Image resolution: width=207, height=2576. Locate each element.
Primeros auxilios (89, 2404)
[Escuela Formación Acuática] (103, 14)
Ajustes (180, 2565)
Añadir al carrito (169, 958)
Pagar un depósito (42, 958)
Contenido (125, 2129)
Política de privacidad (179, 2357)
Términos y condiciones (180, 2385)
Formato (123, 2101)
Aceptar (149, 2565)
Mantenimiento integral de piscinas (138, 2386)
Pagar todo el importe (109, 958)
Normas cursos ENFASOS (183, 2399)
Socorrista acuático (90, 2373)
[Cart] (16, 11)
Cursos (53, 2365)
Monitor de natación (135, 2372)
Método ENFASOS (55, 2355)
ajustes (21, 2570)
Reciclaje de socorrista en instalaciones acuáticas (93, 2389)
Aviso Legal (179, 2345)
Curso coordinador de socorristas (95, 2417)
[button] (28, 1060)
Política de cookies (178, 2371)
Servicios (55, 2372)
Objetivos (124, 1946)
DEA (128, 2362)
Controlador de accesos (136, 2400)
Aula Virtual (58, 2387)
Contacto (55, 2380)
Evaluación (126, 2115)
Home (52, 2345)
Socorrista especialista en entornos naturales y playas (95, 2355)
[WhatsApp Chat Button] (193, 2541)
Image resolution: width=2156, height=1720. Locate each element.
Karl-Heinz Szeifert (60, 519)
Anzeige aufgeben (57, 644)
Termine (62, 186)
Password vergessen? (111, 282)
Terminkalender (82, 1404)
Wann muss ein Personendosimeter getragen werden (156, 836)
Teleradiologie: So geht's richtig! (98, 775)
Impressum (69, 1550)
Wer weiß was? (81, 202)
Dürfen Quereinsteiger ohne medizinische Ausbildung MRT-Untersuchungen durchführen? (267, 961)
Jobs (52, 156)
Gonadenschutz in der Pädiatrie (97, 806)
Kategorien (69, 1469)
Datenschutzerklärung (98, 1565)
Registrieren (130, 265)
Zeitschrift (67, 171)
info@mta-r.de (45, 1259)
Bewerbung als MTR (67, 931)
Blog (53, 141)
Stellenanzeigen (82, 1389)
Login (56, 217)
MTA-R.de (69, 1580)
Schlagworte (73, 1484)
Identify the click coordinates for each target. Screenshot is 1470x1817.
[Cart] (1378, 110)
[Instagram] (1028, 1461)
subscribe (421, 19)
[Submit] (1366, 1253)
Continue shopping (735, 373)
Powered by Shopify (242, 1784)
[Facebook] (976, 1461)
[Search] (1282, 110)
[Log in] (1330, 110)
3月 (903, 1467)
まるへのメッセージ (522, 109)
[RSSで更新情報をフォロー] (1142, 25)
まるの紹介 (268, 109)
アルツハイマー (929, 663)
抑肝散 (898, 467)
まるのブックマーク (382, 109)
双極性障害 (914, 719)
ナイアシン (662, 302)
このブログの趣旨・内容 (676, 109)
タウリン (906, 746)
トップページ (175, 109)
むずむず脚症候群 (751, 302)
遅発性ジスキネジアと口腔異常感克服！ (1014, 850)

++++

● **Your objective**:
In the entries above, locate every line with the word "Política" and copy it.

● **Your solution**:
Política de privacidad (179, 2357)
Política de cookies (178, 2371)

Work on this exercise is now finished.